TimberWest borrowed C$33 million in 2009; CFO says one-time items partially to blame

By Jennifer Lanning Drey

Portland, Ore., March 18 - TimberWest Forest Corp. added C$33 million of debt in 2009, but about half of the amount was related to one-time items, Bev Park, TimberWest's chief financial officer in 2009, said during the company's year-end earnings conference call.

"As we go forward with our intention to really focus on preserving cash, I just want to make the point that last year we had a lot of one-time items that caused our debt to go up," Park said.

TimberWest ended 2009 with net term bank debt of C$150.8 million.

The company said it borrowed the C$33 million to meet interest obligations on its syndicated credit facility, two cash interest payments on its convertible debentures and remaining fixed costs, including the costs associated with its refinancing earlier in the year.

At the same time, TimberWest said it took steps to conserve cash in 2009 by deferring the interest obligations on its stapled units, paying the interest in-kind on its convertibles beginning in October and reducing overhead.

Park also noted during the call that TimberWest had one remaining EBITDA covenant test under its term facility to meet for the end of 2009, which required it to achieve EBITDA of at least negative C$16 million.
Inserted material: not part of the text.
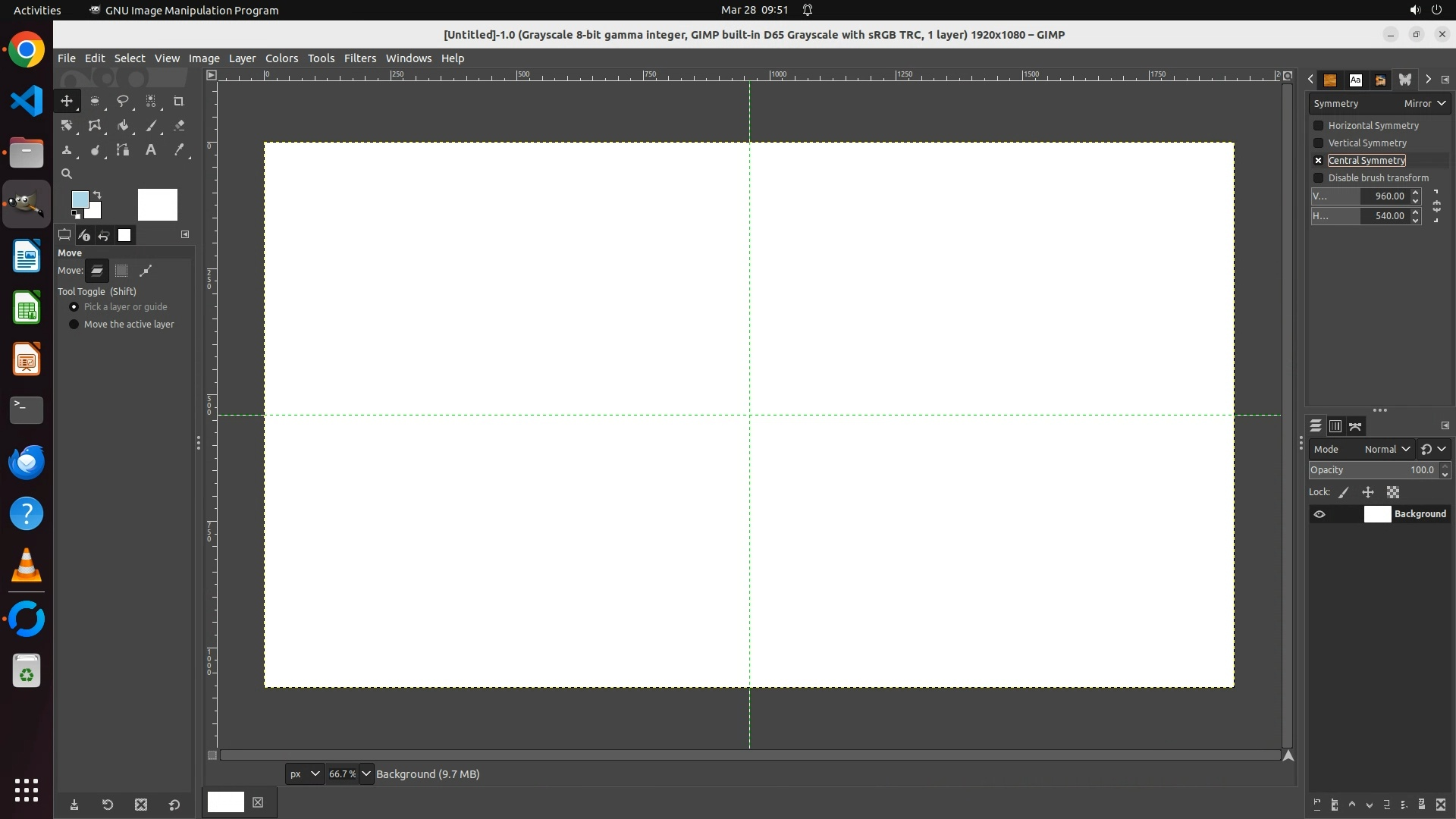The height and width of the screenshot is (819, 1456).
Task: Open the Filters menu
Action: pos(359,58)
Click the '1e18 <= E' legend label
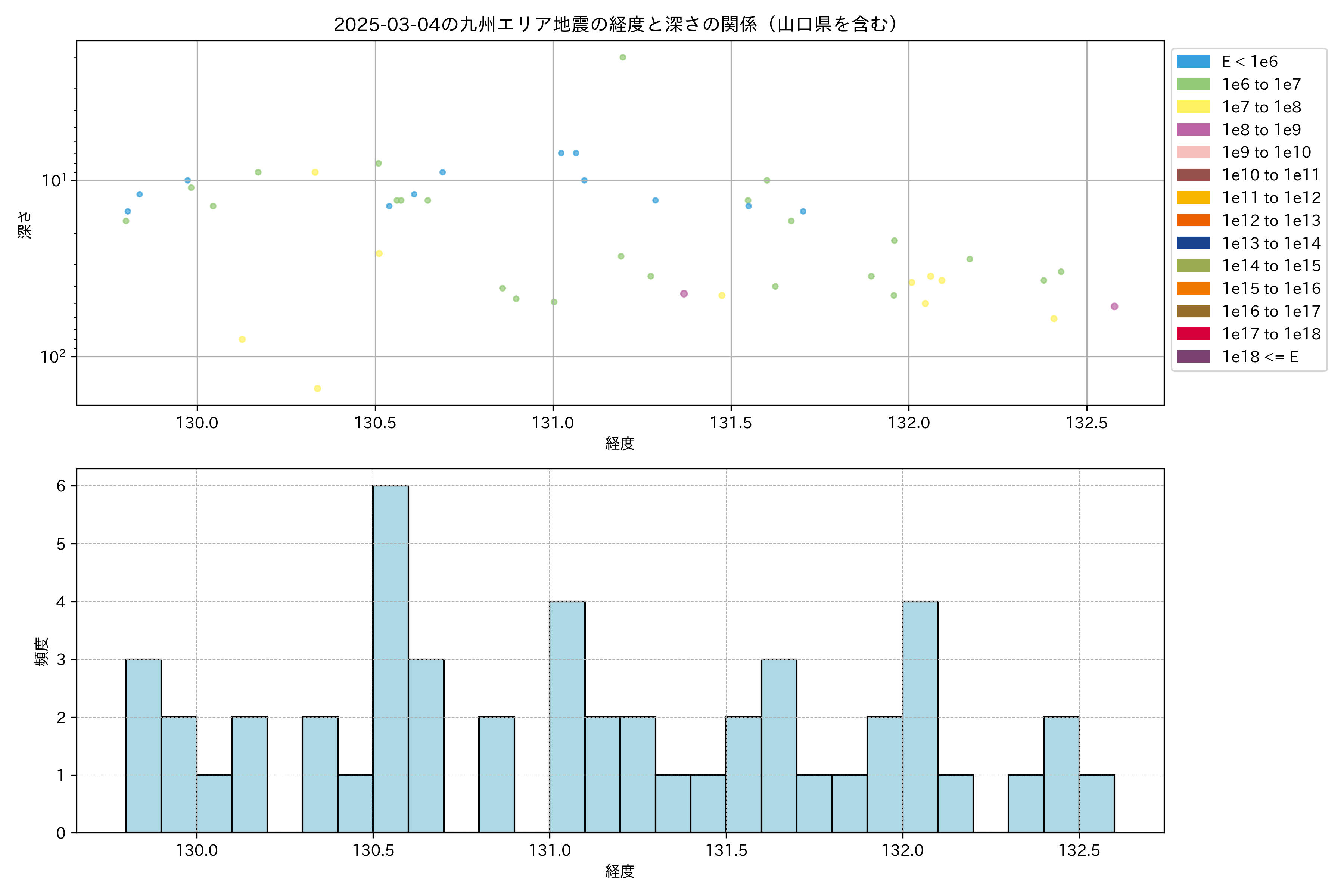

The company achieved EBTIDA of C$700,000 for purposes of the calculation, she said.

TimberWest generated negative distributable cash for the fourth quarter of C$10.2 million.

"While log sales continued to improve through the quarter, low real estate sales resulted in a weaker overall result," Paul McElligott, chief executive officer of TimberWest, said during the call.

The company ended 2009 with negative distributable cash of C$34.7 million, almost C$10 million lower than 2008.

Given the record low log prices and margins realized during the industry downturn, TimberWest has been pursuing a deferred harvest strategy since the fourth quarter of 2007.

As previously reported, in February, TimberWest completed a refinancing package by raising C$150 million through a 9% five-year convertible debenture issue and finalizing a C$250 million revolving loan agreement.

Net proceeds of the convertible debenture issue were used to repay C$75 million under the company's bank credit facilities.

TimberWest is a Vancouver-based owner of private forest lands.